**Word and element locating data**
◆ ◆ ◆ ◆
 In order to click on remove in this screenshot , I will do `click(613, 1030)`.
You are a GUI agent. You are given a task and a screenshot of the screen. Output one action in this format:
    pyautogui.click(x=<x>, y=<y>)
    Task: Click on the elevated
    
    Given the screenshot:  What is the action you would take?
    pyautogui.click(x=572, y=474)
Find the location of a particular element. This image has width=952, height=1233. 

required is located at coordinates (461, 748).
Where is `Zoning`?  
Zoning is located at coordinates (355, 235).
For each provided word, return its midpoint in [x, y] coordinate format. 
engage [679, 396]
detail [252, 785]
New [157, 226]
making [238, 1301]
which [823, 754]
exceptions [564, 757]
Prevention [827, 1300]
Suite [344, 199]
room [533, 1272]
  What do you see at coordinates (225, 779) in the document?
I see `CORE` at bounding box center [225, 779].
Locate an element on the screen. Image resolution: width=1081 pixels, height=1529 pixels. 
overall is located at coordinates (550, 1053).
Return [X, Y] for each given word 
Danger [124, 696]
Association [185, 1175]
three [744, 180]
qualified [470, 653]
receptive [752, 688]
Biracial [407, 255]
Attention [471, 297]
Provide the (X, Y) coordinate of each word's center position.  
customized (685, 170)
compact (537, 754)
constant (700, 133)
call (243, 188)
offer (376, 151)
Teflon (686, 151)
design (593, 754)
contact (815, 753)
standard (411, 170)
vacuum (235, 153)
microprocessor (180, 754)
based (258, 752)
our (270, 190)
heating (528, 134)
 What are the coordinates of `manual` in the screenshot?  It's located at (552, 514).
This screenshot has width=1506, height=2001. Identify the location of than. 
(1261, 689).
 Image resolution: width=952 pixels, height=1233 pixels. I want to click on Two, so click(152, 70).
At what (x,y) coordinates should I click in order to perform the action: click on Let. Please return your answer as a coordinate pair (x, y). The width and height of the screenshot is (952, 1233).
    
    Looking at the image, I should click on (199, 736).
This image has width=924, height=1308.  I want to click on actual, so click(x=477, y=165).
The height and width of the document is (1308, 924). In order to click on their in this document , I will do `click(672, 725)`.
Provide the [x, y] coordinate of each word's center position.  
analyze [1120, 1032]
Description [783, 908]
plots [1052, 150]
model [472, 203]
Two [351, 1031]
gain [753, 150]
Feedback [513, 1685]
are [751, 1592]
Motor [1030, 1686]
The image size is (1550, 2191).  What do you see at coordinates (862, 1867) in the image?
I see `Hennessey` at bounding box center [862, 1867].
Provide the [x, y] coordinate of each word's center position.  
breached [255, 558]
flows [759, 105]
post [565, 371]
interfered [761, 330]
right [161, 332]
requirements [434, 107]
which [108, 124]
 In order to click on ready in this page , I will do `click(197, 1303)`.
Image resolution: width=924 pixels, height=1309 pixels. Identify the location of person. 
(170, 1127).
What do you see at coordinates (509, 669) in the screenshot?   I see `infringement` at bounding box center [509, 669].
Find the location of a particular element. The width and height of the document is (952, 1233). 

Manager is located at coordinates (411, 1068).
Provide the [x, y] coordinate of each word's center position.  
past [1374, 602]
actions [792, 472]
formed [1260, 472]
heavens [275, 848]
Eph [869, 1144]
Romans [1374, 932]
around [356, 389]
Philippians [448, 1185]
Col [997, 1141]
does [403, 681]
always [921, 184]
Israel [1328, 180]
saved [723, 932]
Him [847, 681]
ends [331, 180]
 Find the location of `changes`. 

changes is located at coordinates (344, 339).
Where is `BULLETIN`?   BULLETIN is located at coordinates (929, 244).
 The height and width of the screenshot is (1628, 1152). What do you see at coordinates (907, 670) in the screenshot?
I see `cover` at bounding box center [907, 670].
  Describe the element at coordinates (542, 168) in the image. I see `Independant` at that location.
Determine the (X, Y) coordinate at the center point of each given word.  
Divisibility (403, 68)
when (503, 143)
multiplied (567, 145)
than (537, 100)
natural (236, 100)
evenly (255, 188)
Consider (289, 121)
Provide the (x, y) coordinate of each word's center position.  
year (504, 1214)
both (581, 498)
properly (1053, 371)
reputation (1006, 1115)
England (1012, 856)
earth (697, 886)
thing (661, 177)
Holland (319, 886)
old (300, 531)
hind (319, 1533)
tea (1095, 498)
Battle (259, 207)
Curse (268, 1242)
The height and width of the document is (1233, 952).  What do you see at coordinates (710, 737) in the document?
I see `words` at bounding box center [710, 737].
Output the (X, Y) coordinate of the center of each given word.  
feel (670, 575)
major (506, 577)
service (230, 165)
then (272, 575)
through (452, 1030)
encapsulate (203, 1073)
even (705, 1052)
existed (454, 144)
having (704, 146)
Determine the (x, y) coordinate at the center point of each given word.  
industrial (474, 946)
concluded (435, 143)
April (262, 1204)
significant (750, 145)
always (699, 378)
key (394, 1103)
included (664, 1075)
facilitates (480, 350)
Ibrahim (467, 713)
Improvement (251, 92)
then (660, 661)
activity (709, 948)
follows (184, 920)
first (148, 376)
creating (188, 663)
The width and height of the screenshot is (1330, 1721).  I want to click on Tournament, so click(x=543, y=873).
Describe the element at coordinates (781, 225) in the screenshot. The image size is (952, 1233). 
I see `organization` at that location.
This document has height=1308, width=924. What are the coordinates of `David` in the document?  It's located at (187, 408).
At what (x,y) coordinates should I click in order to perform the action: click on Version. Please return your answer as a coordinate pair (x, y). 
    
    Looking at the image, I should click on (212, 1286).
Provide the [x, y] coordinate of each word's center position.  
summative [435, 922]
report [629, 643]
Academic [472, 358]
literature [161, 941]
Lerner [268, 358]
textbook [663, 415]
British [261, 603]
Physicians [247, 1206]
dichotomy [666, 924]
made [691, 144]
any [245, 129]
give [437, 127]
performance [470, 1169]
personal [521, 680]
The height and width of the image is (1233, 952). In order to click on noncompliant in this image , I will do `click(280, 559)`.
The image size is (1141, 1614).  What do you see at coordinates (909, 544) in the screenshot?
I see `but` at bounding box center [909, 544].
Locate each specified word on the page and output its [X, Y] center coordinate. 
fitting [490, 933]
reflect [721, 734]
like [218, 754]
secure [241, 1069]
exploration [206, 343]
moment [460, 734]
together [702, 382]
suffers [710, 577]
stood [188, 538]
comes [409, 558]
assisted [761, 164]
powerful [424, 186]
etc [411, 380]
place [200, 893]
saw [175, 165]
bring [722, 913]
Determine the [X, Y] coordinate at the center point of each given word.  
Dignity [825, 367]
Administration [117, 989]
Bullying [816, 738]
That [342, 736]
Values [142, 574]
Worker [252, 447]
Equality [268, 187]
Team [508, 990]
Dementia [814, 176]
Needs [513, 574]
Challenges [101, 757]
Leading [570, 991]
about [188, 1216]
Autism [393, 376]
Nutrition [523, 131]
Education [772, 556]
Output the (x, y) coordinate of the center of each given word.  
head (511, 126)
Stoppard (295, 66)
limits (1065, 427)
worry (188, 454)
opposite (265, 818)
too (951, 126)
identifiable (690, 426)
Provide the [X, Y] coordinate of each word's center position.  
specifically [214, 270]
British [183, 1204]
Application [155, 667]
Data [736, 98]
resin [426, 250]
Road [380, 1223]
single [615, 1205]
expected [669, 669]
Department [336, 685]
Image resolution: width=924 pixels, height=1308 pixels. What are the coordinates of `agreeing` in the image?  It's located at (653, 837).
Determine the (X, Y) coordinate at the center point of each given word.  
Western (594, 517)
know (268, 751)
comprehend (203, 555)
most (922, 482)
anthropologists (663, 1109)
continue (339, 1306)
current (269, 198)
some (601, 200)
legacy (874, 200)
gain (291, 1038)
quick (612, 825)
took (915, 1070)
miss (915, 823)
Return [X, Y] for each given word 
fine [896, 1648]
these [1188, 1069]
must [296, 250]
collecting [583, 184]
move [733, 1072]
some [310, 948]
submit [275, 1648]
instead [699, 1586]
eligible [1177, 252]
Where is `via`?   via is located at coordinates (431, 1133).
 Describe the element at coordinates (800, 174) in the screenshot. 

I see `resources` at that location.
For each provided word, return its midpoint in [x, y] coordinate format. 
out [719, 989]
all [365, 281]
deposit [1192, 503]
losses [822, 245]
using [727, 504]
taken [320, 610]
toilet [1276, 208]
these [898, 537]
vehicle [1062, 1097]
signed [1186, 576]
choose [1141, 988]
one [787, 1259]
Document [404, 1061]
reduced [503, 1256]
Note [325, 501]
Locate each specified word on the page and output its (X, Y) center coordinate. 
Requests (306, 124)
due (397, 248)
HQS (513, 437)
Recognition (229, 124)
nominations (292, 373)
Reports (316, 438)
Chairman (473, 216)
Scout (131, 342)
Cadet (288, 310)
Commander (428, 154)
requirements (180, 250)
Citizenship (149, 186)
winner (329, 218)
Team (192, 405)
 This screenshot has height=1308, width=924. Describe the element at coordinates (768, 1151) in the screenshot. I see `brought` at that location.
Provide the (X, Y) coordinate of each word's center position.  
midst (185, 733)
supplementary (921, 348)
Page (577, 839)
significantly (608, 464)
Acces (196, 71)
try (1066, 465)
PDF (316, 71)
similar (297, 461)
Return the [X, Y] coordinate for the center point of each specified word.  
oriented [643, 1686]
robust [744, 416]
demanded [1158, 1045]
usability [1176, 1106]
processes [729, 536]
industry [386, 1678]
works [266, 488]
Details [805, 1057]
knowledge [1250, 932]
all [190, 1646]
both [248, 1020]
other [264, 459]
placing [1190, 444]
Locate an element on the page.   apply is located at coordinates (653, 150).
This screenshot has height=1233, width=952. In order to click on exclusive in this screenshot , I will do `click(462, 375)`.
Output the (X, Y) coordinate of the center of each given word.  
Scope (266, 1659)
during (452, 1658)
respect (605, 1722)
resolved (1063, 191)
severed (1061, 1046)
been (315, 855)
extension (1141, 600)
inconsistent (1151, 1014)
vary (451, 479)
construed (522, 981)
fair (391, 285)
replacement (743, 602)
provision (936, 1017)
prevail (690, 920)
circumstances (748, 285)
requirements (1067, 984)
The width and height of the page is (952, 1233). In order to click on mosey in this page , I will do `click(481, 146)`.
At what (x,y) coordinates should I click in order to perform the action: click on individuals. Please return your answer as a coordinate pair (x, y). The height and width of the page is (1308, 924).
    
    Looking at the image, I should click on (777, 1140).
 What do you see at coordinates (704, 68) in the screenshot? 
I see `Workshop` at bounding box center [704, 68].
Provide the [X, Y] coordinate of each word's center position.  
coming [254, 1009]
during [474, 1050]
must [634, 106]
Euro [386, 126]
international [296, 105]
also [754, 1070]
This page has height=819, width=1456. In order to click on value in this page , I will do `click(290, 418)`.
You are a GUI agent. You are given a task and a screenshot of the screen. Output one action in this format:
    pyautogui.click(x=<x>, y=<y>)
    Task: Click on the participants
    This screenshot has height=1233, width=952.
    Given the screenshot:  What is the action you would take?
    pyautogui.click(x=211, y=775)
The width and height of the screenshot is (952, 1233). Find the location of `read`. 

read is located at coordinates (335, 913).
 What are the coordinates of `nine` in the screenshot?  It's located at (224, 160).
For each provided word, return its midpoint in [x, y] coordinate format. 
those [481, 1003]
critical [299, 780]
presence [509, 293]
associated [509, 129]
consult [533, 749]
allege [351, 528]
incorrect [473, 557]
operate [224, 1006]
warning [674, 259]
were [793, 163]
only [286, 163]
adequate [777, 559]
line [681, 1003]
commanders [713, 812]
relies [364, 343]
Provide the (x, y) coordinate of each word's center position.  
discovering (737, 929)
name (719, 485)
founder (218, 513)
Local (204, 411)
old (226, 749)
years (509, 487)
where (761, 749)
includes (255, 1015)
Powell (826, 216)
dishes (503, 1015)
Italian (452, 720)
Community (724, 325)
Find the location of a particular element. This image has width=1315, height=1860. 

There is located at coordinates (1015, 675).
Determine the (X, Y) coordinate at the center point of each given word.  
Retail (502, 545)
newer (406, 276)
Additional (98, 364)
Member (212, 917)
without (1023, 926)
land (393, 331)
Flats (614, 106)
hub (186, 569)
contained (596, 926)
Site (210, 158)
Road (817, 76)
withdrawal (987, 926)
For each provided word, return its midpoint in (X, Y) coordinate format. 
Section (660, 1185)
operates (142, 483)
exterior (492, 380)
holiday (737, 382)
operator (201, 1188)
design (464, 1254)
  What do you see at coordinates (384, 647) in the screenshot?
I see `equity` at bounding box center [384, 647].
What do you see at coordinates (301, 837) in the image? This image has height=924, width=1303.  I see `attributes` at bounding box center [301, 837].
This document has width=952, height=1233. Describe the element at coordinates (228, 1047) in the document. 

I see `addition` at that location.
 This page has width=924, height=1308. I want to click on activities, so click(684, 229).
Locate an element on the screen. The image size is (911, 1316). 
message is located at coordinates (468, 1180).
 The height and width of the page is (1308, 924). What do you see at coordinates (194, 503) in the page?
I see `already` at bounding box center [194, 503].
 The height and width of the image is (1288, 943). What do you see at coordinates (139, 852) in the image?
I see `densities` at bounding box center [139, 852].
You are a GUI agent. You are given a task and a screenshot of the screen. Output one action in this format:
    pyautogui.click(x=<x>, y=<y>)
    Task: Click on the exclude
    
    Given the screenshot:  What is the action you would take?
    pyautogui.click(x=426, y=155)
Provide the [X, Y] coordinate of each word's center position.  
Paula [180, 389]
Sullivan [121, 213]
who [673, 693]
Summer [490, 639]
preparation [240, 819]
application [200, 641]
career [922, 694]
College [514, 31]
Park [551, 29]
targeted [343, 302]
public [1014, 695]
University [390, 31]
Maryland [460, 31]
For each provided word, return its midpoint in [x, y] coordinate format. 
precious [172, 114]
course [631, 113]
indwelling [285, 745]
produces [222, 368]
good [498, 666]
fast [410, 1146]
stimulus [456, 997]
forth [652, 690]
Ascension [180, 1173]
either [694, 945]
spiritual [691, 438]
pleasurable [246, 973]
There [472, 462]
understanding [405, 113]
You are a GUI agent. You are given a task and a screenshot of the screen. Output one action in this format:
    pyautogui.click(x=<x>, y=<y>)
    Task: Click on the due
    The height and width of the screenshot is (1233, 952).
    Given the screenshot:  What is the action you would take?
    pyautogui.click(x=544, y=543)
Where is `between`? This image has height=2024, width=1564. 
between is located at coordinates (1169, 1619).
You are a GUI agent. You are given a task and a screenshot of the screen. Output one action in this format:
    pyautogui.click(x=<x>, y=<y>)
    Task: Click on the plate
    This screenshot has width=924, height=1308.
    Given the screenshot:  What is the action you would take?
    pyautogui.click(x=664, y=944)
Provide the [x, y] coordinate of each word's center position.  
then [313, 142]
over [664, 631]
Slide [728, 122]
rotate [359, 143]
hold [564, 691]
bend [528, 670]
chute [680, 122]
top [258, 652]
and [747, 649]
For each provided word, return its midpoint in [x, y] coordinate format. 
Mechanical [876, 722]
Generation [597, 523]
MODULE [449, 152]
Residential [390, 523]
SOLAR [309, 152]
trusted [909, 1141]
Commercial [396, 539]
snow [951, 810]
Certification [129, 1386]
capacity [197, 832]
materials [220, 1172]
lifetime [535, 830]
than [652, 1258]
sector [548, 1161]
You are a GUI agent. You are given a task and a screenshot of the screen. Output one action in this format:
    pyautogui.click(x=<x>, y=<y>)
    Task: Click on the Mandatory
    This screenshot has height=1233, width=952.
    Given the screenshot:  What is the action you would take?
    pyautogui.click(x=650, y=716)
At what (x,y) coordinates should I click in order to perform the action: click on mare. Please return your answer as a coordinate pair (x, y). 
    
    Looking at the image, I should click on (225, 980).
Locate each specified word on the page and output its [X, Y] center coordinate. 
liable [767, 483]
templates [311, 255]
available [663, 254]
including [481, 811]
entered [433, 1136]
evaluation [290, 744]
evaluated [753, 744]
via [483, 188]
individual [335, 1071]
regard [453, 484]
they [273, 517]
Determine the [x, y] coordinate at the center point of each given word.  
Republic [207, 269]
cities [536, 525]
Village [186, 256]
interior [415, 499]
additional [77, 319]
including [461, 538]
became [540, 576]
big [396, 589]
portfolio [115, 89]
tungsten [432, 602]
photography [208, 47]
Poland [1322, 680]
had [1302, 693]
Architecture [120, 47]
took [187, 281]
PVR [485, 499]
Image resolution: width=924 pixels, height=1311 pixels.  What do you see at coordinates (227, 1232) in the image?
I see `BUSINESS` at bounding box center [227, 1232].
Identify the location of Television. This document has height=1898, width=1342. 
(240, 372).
◆ ◆ ◆ ◆
**The request**
Rewrite the data from the line with "SOLAR [309, 152]" to the line with "sector [548, 1161]", both included, keeping each word as it is. Multiply every coordinate in the answers by 0.45, rounding to whole numbers with halves rounded up.

**Final result**
SOLAR [139, 68]
trusted [409, 513]
Commercial [178, 243]
snow [428, 365]
Certification [58, 624]
capacity [89, 374]
materials [99, 527]
lifetime [241, 374]
than [293, 566]
sector [247, 522]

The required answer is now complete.